Top Hybrid Influences of the Week in Ukraine

2021-07-02-Top hybrid influences

These were the main hybrid influences of the week in Ukraine:

  • Vladimir Putin used his nationally televised Q&A to promote false narratives on Ukraine, and the pro-Russian media and other forces have gladly disseminated his nonsense via their channels. One of the claims involves historical revisionism: portraying Ukraine and Russia as “single people” divided under the influence of “external factors”, such as the Polish–Lithuanian Commonwealth, and then Austria-Hungary. The aim is to discredit Ukraine as a nation, to portray it as an artificial formation with no need for sovereignty.
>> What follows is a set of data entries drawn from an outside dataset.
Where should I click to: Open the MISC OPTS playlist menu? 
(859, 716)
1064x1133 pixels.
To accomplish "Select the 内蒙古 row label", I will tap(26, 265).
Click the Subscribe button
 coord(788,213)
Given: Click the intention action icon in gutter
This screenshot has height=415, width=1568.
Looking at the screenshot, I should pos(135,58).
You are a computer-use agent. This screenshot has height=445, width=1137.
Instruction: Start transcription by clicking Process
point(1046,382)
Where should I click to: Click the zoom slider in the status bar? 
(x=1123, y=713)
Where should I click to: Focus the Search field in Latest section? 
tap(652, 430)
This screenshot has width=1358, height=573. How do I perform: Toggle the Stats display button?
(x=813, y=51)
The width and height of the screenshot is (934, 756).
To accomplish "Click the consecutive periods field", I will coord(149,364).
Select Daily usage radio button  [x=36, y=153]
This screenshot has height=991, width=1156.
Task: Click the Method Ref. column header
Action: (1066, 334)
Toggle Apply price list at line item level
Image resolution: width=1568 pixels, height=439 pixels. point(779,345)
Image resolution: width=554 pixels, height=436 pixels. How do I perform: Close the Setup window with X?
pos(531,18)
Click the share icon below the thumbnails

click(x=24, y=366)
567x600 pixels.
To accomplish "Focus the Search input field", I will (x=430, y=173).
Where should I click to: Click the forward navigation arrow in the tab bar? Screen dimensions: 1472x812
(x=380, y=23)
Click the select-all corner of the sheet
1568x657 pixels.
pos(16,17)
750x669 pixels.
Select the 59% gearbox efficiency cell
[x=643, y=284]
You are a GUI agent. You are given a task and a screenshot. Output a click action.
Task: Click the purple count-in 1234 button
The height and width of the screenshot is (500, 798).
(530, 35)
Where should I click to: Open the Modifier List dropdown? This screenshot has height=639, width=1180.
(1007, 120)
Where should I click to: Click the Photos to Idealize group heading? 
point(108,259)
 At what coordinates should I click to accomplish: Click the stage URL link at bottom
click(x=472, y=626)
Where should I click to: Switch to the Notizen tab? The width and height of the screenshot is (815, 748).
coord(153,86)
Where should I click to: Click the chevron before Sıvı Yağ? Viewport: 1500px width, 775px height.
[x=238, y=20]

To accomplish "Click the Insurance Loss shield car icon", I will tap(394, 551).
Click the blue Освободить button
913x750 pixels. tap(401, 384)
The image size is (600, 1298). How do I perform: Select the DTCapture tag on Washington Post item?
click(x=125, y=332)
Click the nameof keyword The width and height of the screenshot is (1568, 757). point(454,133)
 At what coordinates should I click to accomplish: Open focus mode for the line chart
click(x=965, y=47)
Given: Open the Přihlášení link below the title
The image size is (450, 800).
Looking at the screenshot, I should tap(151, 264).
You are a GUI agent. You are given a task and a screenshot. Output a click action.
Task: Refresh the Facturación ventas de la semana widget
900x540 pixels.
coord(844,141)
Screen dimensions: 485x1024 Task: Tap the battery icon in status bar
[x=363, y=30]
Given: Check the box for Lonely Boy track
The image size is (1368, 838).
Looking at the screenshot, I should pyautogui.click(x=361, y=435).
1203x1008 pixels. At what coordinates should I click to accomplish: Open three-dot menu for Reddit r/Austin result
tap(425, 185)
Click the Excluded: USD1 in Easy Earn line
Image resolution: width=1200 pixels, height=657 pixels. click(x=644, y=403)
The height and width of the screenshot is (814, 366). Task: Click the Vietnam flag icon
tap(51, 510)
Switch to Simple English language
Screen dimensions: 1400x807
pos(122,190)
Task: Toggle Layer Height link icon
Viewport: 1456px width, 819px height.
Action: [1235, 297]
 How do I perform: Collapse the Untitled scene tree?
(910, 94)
This way, the Kremlin attempts to justify Russia’s claims to Ukrainian territories and its aggression.
  • As of yesterday, the law on land reform took effect, and the land market has officially been launched. The attacks from the pro-Russian actors ahead of this transformative step in reforming the Ukrainian economy were only natural. They again pushed the “external governance” narrative portraying the implementation of the law as ordered by the IMF. This narrative attempts to undermine the reform process and Ukraine’s relations with its partners, as well as to demonize the Western institutions.
  • Another message pushed by Putin in his Q&A and reiterated by pro-Kremlin media in Ukraine was comparing the law on indigenous peoples to the “weapon of mass destruction” targeting Russians, which strengthens the old narrative of the discrimination of Russians in Ukraine. This has nothing to do with reality, as the Russians simply do not fit into the criteria of indigenous peoples: they have their own homeland other than Ukraine. But it does not stop Russian propaganda and pro-Kremlin forces from blaming the Ukrainian government for suppressing the Russian minority, which again aids to justify Russian aggression.